As far as writing – and life — is concerned, I know with great certainty that God guides my journey. Disappointments and rejection happen, but He also has affirmed that I’m doing what He gave me the desire and the gift to do. I pray my writing honors Him and blesses my readers.
Artist Alison Schuyler spends her time working in her family’s renowned art gallery, determined to avoid the curse that has followed the Schuyler clan from the Netherlands to America and back again. She’s certain that true love will only lead to tragedy—that is, until a chance meeting at Waterloo station brings Ian Devlin into her life. Drawn to the bold and compassionate British Army captain, Alison begins to question her fear of love as World War II breaks out, separating the two and drawing each into their own battles. While Ian fights for freedom on the battlefield, Alison works with the Dutch Underground to find a safe haven for Jewish children and priceless pieces of art alike. But safety is a luxury war does not allow.

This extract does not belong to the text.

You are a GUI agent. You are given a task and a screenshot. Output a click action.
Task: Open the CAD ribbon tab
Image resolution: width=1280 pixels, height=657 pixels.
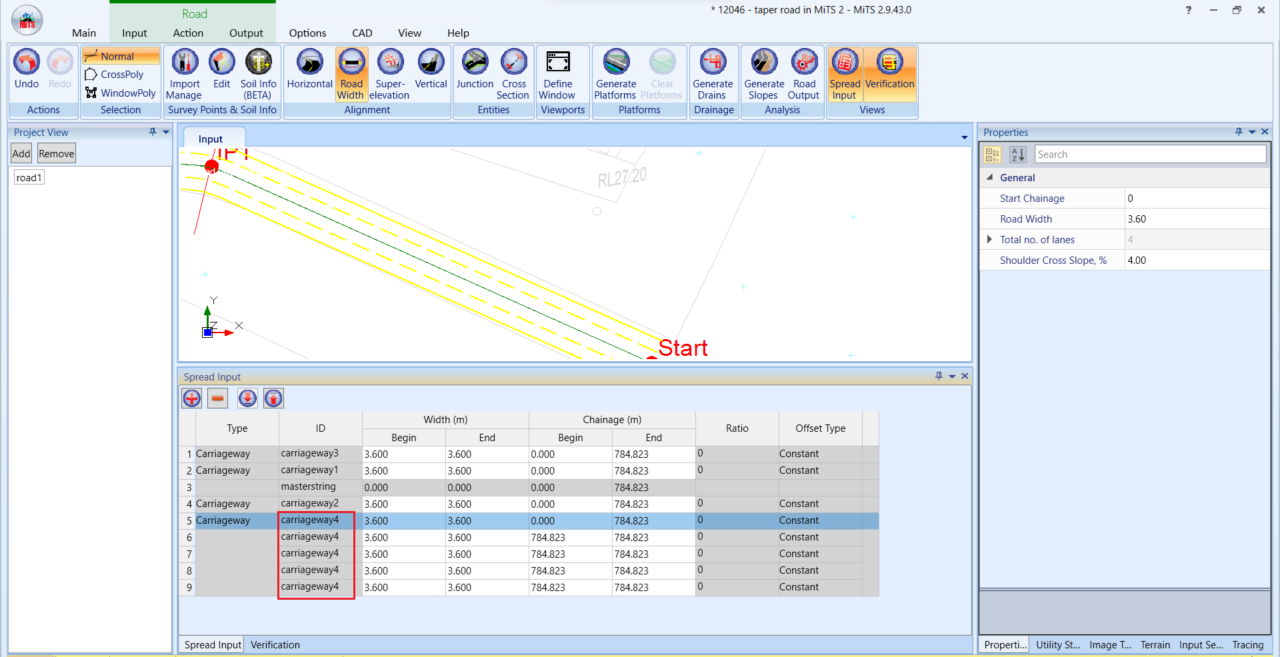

As time, war, and human will struggle to keep them apart, will Alison and Ian have the faith to fight for their love, or is it their fate to be separated forever?
Don’t forget to leave a comment to be entered in the drawing for a copy of Where Treasure Hides and a $10 iTunes gift card!
The Opening pages…
Where Treasure Hides
Johnnie Alexander Donley
The stringed notes of “Rule, Britannia!” grew louder as the crowd quieted, eyes and ears straining in their search for the violin soloist. The patriotic anthem echoed through Waterloo Station’s concourse, and as the second chorus began, sporadic voices sang the lyrics. Travel- weary Brits stood a little straighter, chins lifted, as the violinist completed the impromptu performance, the last note sounding long after the strings were silenced.
Alison Schuyler gripped her leather bag and threaded her way through the crowd toward the source of the music. As the final note faded inside the hushed terminal, she squeezed between a sailor and his girl, murmuring an apology at forcing them to part, and stepped onto a bench to see over the crowd. A dark-haired boy, no more than seven or eight, held the violin close to his anemic frame. His jacket, made of a finely woven cloth, hung loosely on his thin shoulders. The matching trousers would have slipped down his hips if not for his hand-tooled leather belt.
Either the boy had lost weight or his parents had purposely provided him clothes to grow into. Alison hoped for the latter, though from the rumors she’d heard, her first assumption was all too likely. She stared at the cardboard square, secured by a thick length of twine, that the boy wore as a cheap necklace. The penciled writing on the square numbered the boy as 127.
Other children crowded near the young musician, each one dressed in their fine traveling clothes, each one labeled with cardboard and twine. Germany’s castaways, transported to England for their own safety while their desperate parents paced the floors at home and vainly wished for an end to these troublesome days.
“Now will you allow him to keep his violin?” A man’s voice, pleasant but firm, broke the spell cast over the station. The children fidgeted and a low murmur rumbled through the crowd. The speaker, dressed in the khaki uniform of a British Army officer, ignored them, his gaze intent on the railroad official overseeing the children.
“He better,” said a woman standing near Alison. “Never heard anything so lovely. And the lad not even one of the king’s subjects. I’d take him home myself—yes, I would—if I’d a bed to spare.”
Alison mentally sketched the tableau before her, pinning the details into her memory. The officer’s hand resting on the boy’s shoulder; the official, a whistle around his neck, restlessly tapping his clipboard with his pencil; the dread and hope in the boy’s eyes as he clutched his prized instrument. The jagged square that tagged his identity.